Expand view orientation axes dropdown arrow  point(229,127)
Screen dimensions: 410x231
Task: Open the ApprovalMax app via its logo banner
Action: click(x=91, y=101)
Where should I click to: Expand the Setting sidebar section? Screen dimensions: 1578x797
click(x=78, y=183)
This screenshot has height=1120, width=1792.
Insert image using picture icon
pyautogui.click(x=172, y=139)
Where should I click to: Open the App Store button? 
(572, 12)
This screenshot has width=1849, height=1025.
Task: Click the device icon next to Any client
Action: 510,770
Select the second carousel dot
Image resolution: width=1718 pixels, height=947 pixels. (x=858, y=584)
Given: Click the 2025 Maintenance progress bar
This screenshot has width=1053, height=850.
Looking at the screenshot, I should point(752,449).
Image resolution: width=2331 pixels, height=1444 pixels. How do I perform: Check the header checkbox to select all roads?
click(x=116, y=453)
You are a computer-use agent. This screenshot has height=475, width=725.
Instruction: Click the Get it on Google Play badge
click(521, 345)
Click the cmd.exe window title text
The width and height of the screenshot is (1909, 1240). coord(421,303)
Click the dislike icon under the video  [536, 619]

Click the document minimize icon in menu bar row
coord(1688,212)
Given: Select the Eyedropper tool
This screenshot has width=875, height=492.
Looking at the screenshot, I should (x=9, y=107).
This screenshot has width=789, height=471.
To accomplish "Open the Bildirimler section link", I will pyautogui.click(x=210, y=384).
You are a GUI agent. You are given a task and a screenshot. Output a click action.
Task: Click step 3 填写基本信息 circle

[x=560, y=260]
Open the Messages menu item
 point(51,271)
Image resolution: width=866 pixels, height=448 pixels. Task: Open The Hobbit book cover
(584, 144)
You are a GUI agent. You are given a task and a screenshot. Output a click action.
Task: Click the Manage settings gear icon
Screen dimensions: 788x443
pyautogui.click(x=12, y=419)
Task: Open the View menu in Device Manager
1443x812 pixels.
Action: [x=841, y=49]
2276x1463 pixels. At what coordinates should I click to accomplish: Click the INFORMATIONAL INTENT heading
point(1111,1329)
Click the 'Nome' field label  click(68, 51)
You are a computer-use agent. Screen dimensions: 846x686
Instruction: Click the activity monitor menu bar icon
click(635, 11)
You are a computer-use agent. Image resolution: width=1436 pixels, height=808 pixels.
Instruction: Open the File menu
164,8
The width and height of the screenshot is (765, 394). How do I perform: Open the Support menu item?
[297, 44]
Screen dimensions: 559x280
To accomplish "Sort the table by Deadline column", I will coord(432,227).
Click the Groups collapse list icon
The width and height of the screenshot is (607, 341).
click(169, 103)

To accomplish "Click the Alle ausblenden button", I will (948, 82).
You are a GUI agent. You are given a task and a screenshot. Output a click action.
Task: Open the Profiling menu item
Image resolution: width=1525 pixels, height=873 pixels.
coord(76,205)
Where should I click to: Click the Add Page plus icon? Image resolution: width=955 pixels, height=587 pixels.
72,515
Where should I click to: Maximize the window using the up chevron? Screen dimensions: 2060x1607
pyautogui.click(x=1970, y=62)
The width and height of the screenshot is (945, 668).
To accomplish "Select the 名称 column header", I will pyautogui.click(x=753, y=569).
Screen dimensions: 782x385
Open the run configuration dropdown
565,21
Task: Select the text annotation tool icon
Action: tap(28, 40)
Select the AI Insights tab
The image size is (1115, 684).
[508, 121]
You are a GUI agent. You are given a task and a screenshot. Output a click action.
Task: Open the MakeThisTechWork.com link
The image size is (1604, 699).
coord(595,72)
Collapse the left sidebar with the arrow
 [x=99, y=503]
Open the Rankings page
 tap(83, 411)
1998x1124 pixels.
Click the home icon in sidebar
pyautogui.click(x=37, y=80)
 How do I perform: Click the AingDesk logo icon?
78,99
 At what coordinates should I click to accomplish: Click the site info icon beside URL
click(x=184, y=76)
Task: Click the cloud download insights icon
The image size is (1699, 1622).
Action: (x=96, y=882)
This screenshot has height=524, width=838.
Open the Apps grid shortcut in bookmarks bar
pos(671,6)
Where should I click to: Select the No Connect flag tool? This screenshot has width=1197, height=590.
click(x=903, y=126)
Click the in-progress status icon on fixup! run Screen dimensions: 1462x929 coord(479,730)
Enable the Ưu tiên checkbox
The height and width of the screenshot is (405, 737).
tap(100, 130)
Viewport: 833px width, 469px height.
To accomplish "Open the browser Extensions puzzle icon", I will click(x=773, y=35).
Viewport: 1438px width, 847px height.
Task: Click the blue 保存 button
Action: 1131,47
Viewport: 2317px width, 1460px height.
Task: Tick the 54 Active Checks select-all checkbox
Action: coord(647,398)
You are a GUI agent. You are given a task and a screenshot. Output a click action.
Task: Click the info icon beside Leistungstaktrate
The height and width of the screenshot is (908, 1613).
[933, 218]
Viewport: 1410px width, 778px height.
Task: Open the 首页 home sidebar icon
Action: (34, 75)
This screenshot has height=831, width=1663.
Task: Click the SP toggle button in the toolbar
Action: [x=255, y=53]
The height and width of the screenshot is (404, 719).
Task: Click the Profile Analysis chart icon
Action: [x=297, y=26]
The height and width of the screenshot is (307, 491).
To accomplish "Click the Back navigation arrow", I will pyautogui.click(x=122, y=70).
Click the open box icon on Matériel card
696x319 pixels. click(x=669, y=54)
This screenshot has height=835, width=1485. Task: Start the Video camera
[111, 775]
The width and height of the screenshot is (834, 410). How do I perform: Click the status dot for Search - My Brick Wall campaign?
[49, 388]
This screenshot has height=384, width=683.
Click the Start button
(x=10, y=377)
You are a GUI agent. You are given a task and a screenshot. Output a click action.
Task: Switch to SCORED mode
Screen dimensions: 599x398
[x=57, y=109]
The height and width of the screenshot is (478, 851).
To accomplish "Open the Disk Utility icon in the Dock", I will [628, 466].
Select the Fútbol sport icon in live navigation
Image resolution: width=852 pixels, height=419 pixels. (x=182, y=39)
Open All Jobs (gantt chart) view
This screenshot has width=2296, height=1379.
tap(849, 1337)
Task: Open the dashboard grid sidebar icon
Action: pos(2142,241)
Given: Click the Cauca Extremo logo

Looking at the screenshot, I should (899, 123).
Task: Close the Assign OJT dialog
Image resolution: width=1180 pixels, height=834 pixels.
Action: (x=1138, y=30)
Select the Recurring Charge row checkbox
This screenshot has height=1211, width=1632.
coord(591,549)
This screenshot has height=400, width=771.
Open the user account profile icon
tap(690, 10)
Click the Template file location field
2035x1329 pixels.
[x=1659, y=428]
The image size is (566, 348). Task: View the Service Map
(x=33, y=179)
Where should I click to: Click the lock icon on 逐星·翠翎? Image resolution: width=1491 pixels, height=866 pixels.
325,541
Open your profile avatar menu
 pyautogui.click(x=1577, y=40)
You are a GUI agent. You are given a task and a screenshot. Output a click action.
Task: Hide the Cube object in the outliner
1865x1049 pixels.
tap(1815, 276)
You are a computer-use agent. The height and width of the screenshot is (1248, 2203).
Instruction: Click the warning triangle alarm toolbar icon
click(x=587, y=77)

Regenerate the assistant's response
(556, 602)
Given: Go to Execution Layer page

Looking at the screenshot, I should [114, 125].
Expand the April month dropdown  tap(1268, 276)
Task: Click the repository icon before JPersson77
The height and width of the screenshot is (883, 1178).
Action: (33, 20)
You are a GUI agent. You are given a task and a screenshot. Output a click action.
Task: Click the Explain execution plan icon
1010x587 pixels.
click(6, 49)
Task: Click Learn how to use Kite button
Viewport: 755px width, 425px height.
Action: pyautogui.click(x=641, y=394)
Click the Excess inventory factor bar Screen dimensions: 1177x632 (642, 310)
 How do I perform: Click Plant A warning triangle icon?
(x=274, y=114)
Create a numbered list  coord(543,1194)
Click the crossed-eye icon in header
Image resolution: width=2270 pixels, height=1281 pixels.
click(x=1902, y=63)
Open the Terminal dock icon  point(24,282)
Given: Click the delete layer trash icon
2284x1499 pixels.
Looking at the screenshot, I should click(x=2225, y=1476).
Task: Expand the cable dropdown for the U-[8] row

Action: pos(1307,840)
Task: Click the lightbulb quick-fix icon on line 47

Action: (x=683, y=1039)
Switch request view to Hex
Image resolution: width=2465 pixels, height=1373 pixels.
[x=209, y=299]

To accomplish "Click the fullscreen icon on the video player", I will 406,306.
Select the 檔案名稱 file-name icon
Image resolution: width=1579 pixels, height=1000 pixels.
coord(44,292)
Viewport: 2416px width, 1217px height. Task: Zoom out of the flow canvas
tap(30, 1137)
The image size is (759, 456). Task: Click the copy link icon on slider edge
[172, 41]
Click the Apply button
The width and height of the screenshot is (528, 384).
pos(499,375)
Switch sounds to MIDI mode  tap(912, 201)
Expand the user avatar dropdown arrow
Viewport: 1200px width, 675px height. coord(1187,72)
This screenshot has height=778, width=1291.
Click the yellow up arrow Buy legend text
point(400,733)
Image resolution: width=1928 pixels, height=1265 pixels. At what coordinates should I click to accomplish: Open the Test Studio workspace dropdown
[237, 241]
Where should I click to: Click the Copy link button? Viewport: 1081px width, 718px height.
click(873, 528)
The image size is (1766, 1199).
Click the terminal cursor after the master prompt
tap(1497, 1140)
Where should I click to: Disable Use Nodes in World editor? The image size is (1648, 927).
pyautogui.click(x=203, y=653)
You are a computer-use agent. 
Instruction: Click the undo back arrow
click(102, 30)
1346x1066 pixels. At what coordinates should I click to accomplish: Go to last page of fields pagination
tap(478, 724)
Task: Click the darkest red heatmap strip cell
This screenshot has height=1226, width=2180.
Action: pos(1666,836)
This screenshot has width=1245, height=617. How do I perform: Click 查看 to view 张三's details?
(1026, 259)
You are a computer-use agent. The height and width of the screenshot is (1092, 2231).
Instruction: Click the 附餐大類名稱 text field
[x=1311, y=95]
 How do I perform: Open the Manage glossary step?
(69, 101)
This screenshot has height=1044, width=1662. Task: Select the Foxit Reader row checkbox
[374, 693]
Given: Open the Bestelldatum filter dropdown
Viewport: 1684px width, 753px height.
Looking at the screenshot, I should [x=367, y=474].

==================================================

WHAT NEEDS TO BE DONE =>
Having found the line with "The image size is (759, 456)." in the listing above, transcribe it and every line after it to the end, exactly, with no additions.

EXPECTED ANSWER =>
The image size is (759, 456). Task: Click the copy link icon on slider edge
[172, 41]
Click the Apply button
The width and height of the screenshot is (528, 384).
pos(499,375)
Switch sounds to MIDI mode  tap(912, 201)
Expand the user avatar dropdown arrow
Viewport: 1200px width, 675px height. coord(1187,72)
This screenshot has height=778, width=1291.
Click the yellow up arrow Buy legend text
point(400,733)
Image resolution: width=1928 pixels, height=1265 pixels. At what coordinates should I click to accomplish: Open the Test Studio workspace dropdown
[237, 241]
Where should I click to: Click the Copy link button? Viewport: 1081px width, 718px height.
click(873, 528)
The image size is (1766, 1199).
Click the terminal cursor after the master prompt
tap(1497, 1140)
Where should I click to: Disable Use Nodes in World editor? The image size is (1648, 927).
pyautogui.click(x=203, y=653)
You are a computer-use agent. 
Instruction: Click the undo back arrow
click(102, 30)
1346x1066 pixels. At what coordinates should I click to accomplish: Go to last page of fields pagination
tap(478, 724)
Task: Click the darkest red heatmap strip cell
This screenshot has height=1226, width=2180.
Action: pos(1666,836)
This screenshot has width=1245, height=617. How do I perform: Click 查看 to view 张三's details?
(1026, 259)
You are a computer-use agent. The height and width of the screenshot is (1092, 2231).
Instruction: Click the 附餐大類名稱 text field
[x=1311, y=95]
 How do I perform: Open the Manage glossary step?
(69, 101)
This screenshot has height=1044, width=1662. Task: Select the Foxit Reader row checkbox
[374, 693]
Given: Open the Bestelldatum filter dropdown
Viewport: 1684px width, 753px height.
Looking at the screenshot, I should [x=367, y=474].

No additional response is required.